The environment: Children are definitely influenced by the smells, sounds, and surroundings of their medical visit. The physical environment during an initial visit will have an impact on the subsequent success of any pediatric patient-physician communication.
Reason for the visit: A significant number of pediatric orthopaedic patient visits result from parental concerns about what are actually normal developmental findings. They want to “make sure” that their child is okay, and they may be “hoping this is just a visit to meet you, doctor,” and that follow-up diagnostic tests or medical interventions won’t be necessary. Insightful written and verbal communication skills are required to educate and convince the concerned family.

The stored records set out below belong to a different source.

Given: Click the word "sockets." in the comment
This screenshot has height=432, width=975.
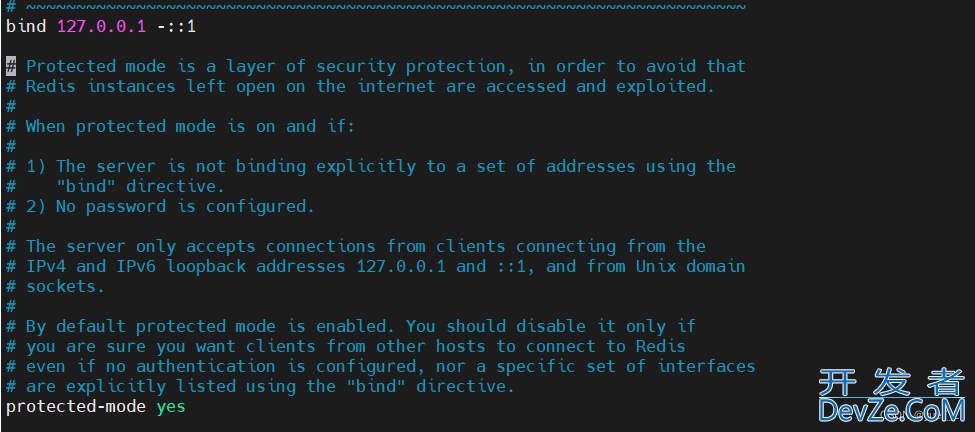Looking at the screenshot, I should point(65,287).
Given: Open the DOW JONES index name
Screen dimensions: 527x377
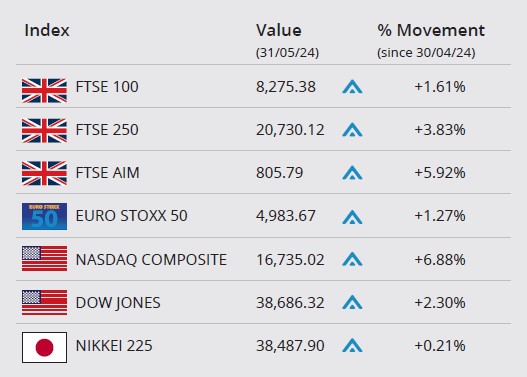Looking at the screenshot, I should pyautogui.click(x=118, y=303).
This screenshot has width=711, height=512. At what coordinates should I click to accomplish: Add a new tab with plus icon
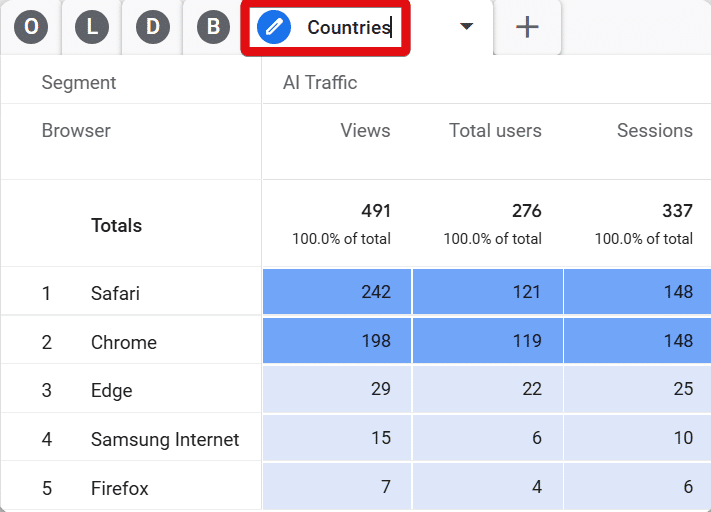pos(527,27)
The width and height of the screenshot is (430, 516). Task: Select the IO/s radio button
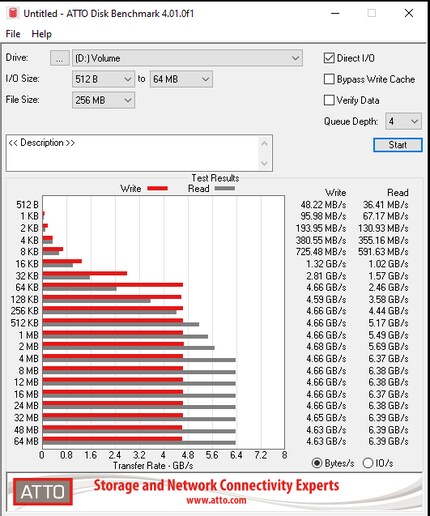(x=368, y=463)
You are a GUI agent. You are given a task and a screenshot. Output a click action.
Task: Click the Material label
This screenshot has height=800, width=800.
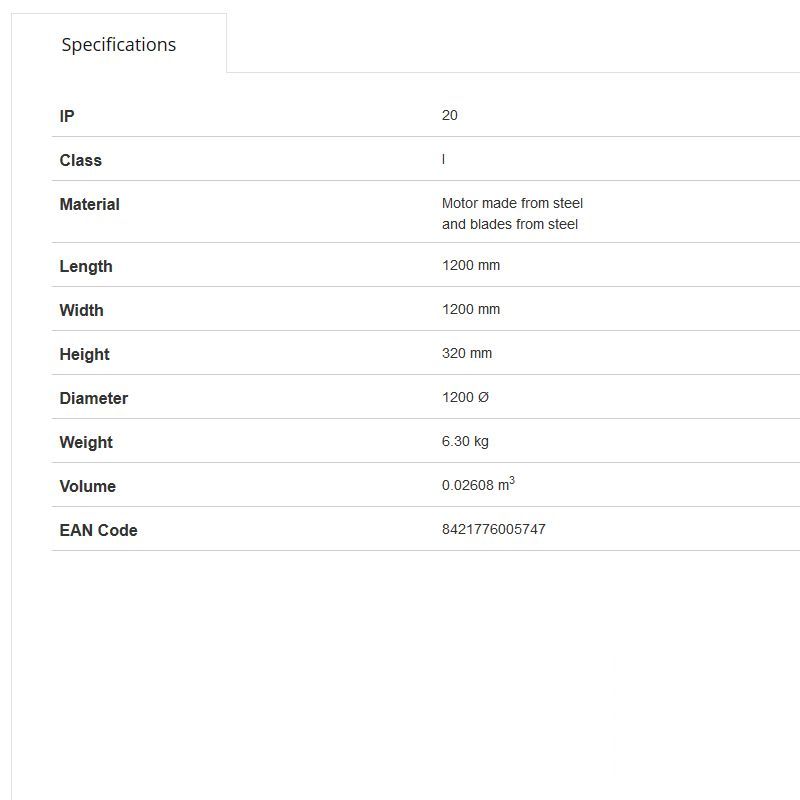89,204
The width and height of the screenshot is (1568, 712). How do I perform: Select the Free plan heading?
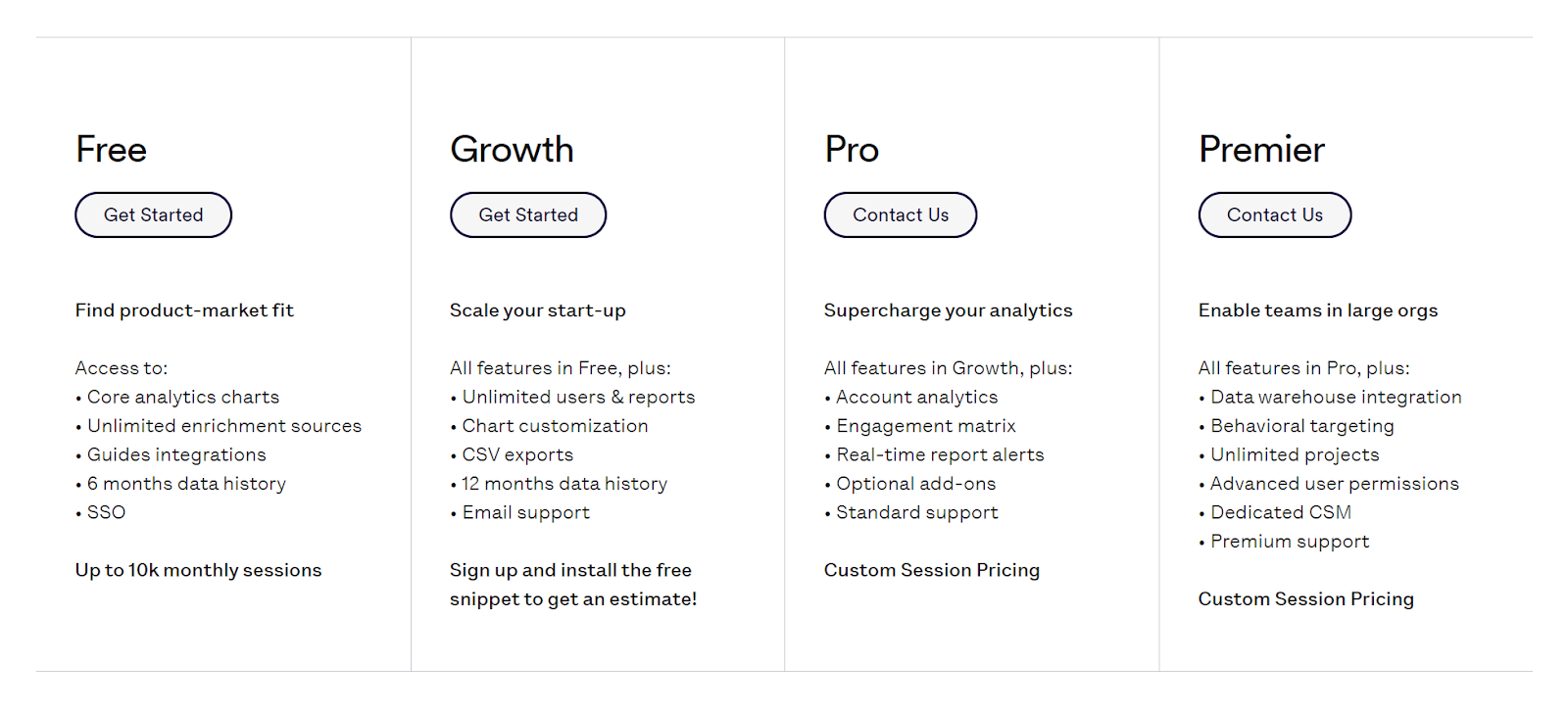(x=111, y=149)
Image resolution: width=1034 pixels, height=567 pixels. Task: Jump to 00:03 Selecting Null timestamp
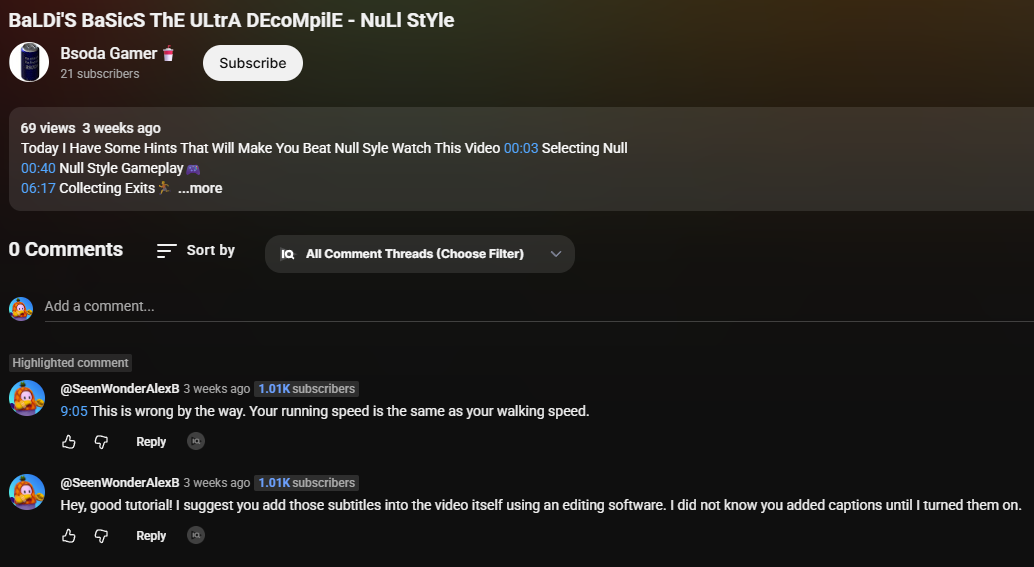tap(521, 148)
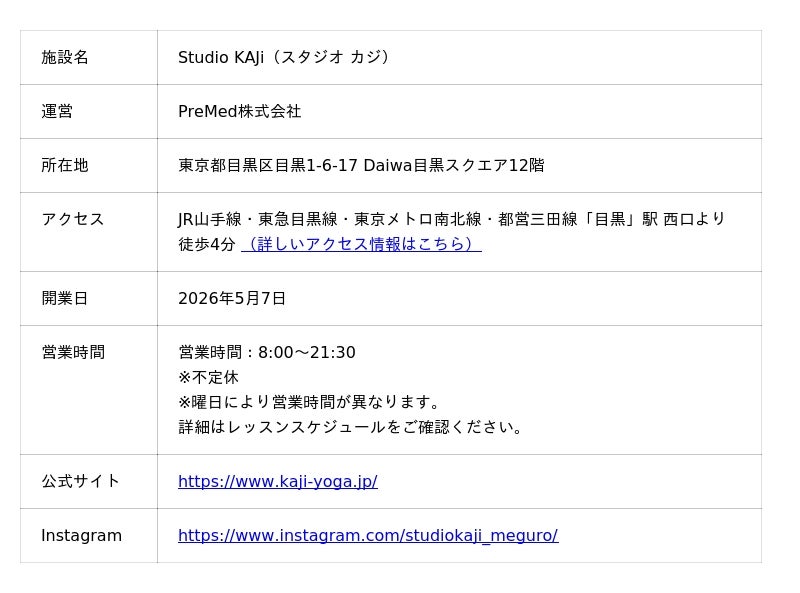Click the Daiwa目黒スクエア12階 address text

tap(454, 165)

In contrast, children with newly diagnosed serious problems or chronic handicaps have special needs for considerate and caring communication.

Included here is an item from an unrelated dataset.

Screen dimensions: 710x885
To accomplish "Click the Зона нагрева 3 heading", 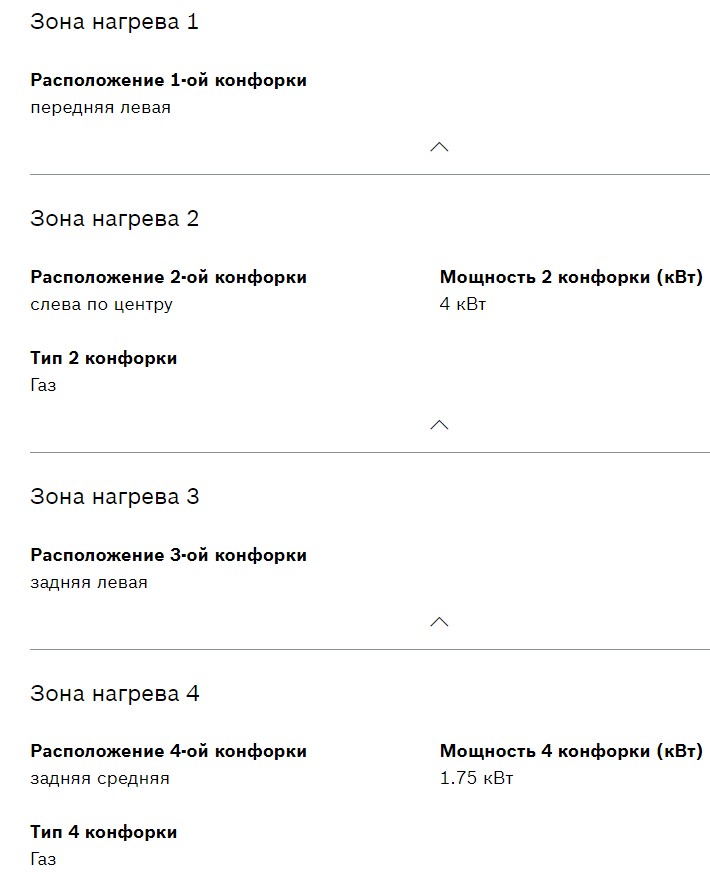I will coord(114,497).
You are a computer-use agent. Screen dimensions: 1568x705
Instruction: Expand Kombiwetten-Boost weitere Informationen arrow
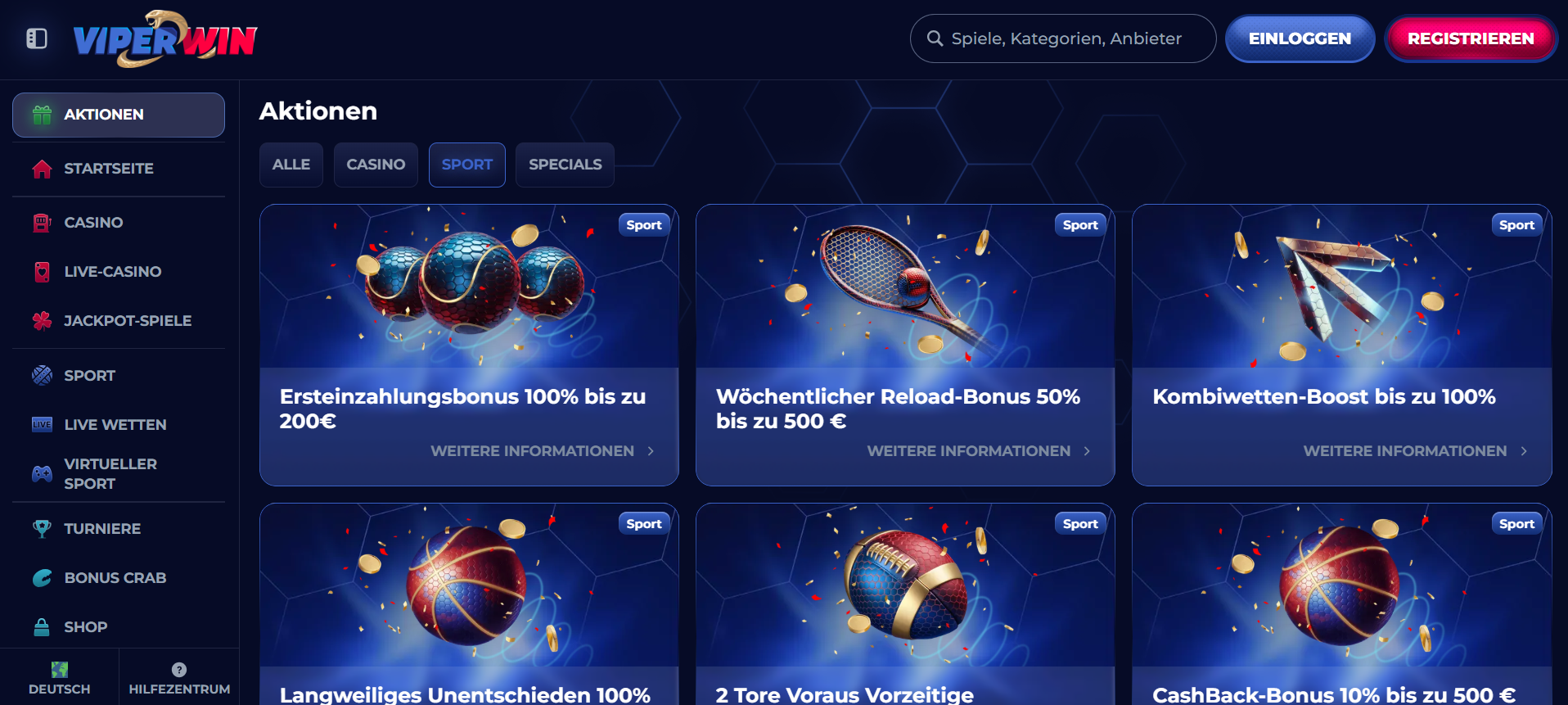1524,451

The child’s rights: Hearing a child’s views and encouraging his or her input in decision making may not always result in the child’s making the best medical decisions. Any resultant tension requires the need to balance the rights of the child, the rights of the parents, and the physician’s duty to provide the best medical care for the patient. Legal, moral, and cultural principles unique to pediatric patients may affect communication style and content.
The child’s perspective and future: A child’s satisfaction with healthcare communication may shape both a life-long attitude toward doctors and the healthcare system and the patient’s receptiveness to later interventions or recommendations. Being respected, listened to, and understood—as well as understanding the reasons for a medical procedure or recommendation—can set the stage for a child’s future performance. They may even offset the worrisome stories the child has heard from older siblings or teasing fathers about an upcoming doctor’s visit.

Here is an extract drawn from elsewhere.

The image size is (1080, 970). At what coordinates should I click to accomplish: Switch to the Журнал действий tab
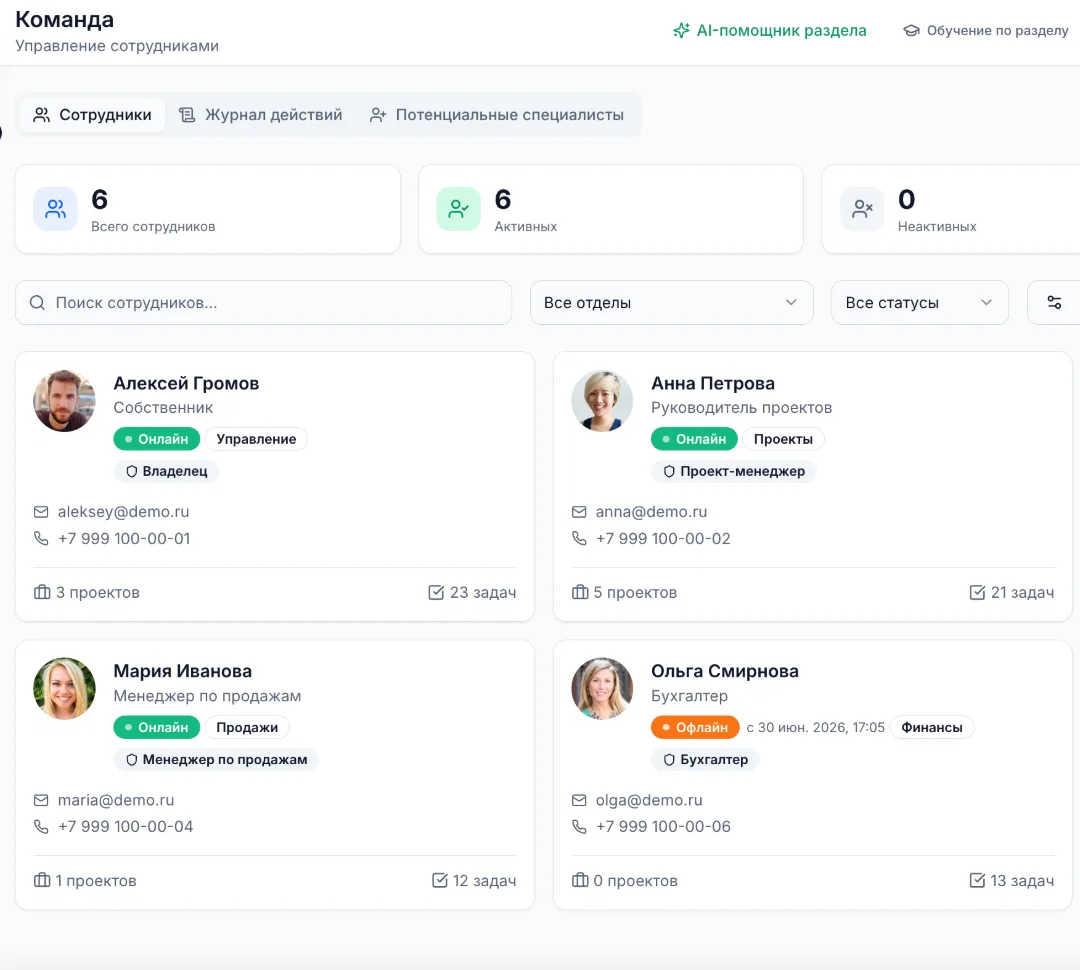pos(260,115)
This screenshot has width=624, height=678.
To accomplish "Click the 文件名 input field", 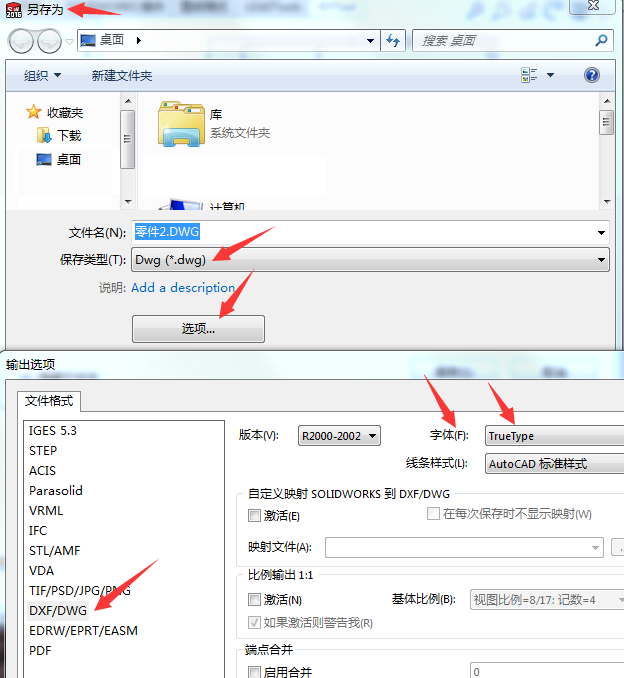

Pediatric communication is serious
Communication is a medical procedure and it matters. It is not limited to obtaining a history. When most effective, communication continues through physical examinations, treatments, and follow-up care. It is the clinician’s responsibility, it cannot be delegated, and it has lasting effects over time.
Teaching communication skills to orthopaedists hasn’t been easy. Learning to listen, being empathetic, involving the patient in shared decision making, and delivering patient-centered care are techniques that must be learned. The lack of communication competencies is one of the most common reasons that a candidate fails to be admitted for the recertification cognitive examinations administered by the American Board of Orthopaedic Surgery.
Future installments in this series will review the child, parent, and physician barriers to effective pediatric patient communication, with suggestions about how to overcome them that you can apply in your practice.
John M. Purvis, MD, is a POSNA member in private practice at Pediatric Orthopaedic Specialists of Mississippi. He can be reached at email@example.com
Pediatric communication tips
Whisper—Children usually become so intent on trying to hear what you’re saying that they forget their fear and focus their attention on you.
Never frown at an X-ray—Children are very attuned to facial features and frequently associate frowning with a problem. They may become more worried, scared, and tense.
Don’t hesitate to get help—If you’re having problems communicating with a child, try enlisting the aid of a nurse, a puppet, a parent, or a sibling as a communication intermediary.
Decoy—Identifying the correct patient and the correct extremity are winners in the operating room, but purposefully asking about the wrong patient or wrong extremity often works well in the clinic to engage pediatric patients.
Consider using softer words—Be aware of what you say; some words may have negative connotations.